* PROVIDED RECORDS *
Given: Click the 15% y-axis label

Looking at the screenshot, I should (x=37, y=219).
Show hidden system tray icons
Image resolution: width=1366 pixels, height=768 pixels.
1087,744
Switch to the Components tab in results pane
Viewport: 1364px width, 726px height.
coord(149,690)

* TASK STATEMENT *
Copy out the entire material exactly.

* FINISHED TASK *
Given: Click the 15% y-axis label

Looking at the screenshot, I should (x=37, y=219).
Show hidden system tray icons
Image resolution: width=1366 pixels, height=768 pixels.
1087,744
Switch to the Components tab in results pane
Viewport: 1364px width, 726px height.
coord(149,690)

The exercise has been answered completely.